I love summer. I love the heat and the sweatiness and the long days and the outdoor activities. In my part of the South, many people seem to relish complaining about the heat and humidity of summer but I cherish it. I’d rather be too hot than too cold any day. So not only does The Great Gatsby represent my literary tastes, it has also come to represent my favorite time of the year.

The reason I am talking about the beginning of summer at the end of summer is because I am winding down the summer of 2014 with a book that is about The Great Gatsby and that I am thoroughly savoring. Literary critic Maureen Corrigan has authored a new book, So We Read On: How The Great Gatsby Came to Be and Why It Endures, that is an extended meditation and exploration of Fitzgerald’s masterpiece. It amuses me that Corrigan’s book exploring The Great Gatsby is twice as long as the novel itself. It turns out that Corrigan may be an even bigger fan of the book than I am although she admits to not liking it in high school. I heard Corrigan tell an interviewer that she has read Gatsby at least fifty times and I knew I had to check her book out.

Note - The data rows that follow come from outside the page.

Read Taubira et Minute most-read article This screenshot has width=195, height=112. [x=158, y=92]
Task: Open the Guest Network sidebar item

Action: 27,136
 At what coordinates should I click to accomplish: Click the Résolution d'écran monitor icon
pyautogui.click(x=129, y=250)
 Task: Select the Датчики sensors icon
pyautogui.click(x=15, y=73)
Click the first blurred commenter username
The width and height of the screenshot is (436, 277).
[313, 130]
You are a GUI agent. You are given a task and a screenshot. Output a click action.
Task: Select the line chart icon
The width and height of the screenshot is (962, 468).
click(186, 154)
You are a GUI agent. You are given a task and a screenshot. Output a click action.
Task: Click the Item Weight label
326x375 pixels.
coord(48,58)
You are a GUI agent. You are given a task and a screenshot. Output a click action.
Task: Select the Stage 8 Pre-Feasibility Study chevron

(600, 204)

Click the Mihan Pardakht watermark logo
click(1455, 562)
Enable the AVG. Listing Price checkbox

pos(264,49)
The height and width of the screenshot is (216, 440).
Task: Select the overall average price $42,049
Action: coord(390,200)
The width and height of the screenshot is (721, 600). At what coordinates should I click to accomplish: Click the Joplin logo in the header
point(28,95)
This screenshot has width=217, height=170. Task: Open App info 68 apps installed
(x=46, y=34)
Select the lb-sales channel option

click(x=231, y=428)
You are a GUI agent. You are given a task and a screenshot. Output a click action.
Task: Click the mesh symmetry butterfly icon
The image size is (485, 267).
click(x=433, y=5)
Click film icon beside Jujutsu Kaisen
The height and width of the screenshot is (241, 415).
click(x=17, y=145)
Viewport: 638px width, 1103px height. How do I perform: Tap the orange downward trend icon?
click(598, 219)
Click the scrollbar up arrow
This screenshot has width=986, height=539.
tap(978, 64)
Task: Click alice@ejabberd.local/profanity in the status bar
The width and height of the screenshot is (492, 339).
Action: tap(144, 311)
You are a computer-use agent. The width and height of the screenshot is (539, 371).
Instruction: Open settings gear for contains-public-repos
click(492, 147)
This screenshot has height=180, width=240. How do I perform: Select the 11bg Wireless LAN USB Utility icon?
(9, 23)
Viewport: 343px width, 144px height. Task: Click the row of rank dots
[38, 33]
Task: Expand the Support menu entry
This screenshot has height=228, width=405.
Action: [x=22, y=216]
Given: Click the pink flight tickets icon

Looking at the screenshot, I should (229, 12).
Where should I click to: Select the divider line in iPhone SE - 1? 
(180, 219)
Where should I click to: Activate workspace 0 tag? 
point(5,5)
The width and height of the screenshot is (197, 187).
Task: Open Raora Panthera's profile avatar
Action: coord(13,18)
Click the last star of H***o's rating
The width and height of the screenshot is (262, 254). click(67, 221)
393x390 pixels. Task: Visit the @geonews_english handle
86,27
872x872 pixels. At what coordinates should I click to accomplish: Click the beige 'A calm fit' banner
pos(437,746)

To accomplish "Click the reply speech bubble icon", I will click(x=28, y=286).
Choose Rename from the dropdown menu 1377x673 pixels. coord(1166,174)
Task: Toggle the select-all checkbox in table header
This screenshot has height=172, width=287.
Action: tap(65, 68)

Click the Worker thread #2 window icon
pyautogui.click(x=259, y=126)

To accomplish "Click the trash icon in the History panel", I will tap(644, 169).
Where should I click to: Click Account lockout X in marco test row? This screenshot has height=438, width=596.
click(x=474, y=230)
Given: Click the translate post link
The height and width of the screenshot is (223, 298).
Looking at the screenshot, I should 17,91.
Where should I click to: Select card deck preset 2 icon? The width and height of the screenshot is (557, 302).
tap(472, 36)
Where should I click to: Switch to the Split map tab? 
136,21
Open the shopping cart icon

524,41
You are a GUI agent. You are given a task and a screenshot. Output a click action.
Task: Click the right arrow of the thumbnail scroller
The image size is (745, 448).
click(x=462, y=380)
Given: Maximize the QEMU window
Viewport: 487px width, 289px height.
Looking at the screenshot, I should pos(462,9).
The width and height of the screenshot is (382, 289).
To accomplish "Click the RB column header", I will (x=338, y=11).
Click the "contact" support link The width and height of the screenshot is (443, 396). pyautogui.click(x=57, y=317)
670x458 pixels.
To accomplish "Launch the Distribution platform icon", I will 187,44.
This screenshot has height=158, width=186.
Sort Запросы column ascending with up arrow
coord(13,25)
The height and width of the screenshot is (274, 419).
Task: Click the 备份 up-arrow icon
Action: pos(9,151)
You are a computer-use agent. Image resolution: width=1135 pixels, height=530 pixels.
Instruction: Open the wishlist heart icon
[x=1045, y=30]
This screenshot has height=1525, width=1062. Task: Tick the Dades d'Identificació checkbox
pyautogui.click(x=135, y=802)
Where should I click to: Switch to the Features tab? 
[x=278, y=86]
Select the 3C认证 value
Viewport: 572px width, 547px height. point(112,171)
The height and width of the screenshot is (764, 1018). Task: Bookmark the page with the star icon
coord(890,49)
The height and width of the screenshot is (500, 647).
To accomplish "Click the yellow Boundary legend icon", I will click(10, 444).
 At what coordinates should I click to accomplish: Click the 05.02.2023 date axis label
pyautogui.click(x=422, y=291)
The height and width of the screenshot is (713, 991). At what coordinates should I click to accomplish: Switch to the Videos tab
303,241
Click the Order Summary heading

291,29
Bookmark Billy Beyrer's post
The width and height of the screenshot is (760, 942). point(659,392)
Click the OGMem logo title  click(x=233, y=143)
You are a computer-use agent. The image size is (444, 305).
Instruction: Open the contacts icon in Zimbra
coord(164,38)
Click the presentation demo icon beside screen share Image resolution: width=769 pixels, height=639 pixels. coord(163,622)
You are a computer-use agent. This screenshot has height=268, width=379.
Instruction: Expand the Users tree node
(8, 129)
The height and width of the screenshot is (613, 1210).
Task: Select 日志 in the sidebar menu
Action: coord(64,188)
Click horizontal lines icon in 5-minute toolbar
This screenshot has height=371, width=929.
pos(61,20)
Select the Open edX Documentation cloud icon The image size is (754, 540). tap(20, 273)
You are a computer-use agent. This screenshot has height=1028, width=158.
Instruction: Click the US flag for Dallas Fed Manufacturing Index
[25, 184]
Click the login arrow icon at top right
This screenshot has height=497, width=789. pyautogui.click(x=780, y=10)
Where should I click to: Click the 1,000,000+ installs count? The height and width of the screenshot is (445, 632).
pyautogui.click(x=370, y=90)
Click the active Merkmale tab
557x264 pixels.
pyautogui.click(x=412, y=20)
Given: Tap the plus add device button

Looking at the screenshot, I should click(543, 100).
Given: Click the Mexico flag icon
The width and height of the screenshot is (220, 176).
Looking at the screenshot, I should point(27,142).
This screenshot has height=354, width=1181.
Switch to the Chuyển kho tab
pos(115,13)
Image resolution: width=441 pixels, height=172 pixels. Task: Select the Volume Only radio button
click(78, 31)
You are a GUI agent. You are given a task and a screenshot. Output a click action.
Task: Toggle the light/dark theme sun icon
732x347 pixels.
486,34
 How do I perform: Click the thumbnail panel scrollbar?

It was worth it. And reading it now, three months past the first day of summer, is giving me a nice way of transitioning to ever shorter days and ever dropping temperatures. I must admit that the only thing that bothers me on that first day of summer in June is the knowledge that the second day of summer will be a bit shorter, and the next shorter still as we take the plunge to the shortest day of the year in December.

The Great Gatsby itself takes place over a summer season. In the first pages the narrator, Nick Carraway, comments that “life was beginning over again in the summer.” Toward the end, he mentions that “there was an autumn flavor in the air” on the day that Gatsby is killed.

Maureen Corrigan, in So We Read On, has provided this reader with the perfect way to ease into the fall.

“So we beat on, boats against the current, …” Thanks, F. Scott. And thanks, Ms. Corrigan.